Friday, August 25, 2017

Jackie (2016)


☆ ☆ ☆

Jackie (2016) – P. Larraín

Less a portrait of Jacqueline Bouvier Kennedy and more a flashbulb memory of trauma and grief, the film documents the hours and days following JFK’s assassination through the eyes of his widow.  Natalie Portman dominates the film as Jackie, seen in the motorcade, immediately afterward on Air Force One, in a subsequent interview with a journalist, talking with a priest (John Hurt), and negotiating the details of the funeral with Bobby (Peter Sarsgaard); Portman is by turns zombified, intense, cold, contradictory, and dignified.  A good performance.  But is she Jackie? (And is the script “true”?). It is hard for me to say given that the events in question took place four years before I was born.
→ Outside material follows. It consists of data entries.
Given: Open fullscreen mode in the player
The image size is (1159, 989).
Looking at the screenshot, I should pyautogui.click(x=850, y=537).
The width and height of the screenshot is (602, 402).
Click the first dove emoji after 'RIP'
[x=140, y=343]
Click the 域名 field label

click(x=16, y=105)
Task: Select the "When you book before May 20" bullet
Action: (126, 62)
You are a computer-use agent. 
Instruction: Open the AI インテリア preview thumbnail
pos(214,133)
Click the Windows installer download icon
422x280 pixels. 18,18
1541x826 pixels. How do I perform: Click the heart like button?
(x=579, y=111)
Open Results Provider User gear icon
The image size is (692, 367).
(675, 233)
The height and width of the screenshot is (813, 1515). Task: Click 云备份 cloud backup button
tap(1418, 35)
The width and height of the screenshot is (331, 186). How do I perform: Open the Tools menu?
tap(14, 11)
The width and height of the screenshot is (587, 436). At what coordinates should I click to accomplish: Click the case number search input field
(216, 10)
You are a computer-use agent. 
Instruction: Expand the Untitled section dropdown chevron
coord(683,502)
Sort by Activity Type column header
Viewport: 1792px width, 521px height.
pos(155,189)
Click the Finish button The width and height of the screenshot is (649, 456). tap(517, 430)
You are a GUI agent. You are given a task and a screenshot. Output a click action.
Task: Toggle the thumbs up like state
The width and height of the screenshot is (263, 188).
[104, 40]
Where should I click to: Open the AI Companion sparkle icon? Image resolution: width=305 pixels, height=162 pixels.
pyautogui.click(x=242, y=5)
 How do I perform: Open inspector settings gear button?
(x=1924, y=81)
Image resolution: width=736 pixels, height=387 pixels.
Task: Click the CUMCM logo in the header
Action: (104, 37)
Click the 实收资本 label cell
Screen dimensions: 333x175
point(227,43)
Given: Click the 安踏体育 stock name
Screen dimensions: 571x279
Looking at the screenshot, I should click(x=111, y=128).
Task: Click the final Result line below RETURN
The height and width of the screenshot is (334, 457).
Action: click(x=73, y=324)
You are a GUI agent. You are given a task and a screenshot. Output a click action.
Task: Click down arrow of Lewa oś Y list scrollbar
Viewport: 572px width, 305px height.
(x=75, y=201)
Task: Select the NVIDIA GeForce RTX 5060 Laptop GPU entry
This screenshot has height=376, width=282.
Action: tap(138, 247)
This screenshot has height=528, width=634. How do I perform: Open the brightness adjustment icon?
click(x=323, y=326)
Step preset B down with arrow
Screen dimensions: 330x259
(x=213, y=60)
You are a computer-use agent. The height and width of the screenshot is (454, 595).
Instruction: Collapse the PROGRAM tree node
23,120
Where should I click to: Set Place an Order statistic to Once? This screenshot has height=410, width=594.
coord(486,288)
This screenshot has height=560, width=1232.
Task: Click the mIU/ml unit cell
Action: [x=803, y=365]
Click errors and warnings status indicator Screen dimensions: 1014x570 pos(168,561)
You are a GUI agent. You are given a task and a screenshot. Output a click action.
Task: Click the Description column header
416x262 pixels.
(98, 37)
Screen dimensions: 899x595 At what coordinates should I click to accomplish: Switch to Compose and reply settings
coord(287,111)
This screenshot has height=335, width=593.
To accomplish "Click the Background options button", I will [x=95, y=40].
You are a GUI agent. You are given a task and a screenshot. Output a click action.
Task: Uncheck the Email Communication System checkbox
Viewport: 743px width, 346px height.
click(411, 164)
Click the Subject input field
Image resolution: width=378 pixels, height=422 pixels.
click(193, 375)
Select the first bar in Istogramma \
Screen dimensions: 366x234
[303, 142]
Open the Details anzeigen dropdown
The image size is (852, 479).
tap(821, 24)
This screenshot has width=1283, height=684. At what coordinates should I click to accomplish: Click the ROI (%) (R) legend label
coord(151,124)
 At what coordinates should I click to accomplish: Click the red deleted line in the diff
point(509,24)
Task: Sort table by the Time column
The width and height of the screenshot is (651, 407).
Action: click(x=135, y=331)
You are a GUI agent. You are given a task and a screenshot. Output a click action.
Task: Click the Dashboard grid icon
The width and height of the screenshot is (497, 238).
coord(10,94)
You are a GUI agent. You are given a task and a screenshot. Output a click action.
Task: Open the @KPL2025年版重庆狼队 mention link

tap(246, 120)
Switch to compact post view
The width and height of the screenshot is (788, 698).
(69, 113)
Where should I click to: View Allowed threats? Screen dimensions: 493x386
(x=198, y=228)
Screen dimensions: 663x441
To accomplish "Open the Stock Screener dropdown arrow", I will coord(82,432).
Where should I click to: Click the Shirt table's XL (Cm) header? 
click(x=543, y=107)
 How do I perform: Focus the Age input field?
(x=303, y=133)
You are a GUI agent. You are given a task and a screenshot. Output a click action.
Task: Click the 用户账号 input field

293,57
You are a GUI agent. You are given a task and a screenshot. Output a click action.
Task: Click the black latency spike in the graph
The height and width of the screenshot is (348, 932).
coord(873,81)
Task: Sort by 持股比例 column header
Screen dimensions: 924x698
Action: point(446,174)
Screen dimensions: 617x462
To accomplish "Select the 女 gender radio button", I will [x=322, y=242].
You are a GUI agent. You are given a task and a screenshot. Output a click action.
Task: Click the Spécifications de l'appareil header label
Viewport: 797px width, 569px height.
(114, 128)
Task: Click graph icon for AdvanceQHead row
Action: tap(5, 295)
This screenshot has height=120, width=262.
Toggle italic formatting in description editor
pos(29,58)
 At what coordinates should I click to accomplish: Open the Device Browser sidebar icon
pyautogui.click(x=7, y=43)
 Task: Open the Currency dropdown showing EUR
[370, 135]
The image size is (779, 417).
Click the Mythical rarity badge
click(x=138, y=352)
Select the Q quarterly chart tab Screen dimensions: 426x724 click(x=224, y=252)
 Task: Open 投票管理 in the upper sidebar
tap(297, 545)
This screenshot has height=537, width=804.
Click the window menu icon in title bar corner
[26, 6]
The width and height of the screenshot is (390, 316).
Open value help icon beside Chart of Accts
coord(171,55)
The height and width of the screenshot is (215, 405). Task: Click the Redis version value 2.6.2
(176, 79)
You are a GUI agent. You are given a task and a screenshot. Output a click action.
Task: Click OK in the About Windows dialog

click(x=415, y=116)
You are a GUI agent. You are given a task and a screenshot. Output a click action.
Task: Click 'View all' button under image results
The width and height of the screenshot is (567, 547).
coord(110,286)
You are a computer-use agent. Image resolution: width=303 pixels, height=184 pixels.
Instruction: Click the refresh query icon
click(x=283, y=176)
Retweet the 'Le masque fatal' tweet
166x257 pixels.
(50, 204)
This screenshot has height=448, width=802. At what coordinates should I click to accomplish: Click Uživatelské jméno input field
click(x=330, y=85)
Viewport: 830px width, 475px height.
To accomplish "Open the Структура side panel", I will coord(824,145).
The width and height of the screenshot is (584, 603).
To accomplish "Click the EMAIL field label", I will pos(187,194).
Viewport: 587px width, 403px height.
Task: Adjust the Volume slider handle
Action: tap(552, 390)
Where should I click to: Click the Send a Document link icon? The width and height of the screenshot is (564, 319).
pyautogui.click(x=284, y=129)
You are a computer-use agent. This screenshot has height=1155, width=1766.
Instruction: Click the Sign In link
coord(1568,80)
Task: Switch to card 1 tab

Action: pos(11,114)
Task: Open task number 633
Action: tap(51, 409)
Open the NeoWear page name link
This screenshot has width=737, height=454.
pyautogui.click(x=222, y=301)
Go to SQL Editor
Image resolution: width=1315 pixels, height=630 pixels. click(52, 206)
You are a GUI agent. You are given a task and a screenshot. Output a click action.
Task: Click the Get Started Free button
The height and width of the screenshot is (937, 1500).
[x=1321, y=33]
The entire JFK era seems a shadowy past that affected our parents deeply but could never really be grasped in the same way by my generation.  Replicating things here may be a triumph of period art direction/set decoration and mimicry, but the emotional weight of the specific event still seems elusive.  Instead, cued by the sombre and woozy music (verging on the psychodrama soundtrack), the generalized experience of trauma, death, and carrying on comes through more clearly.  And I guess, in some respects, that’s why everything seems a blur.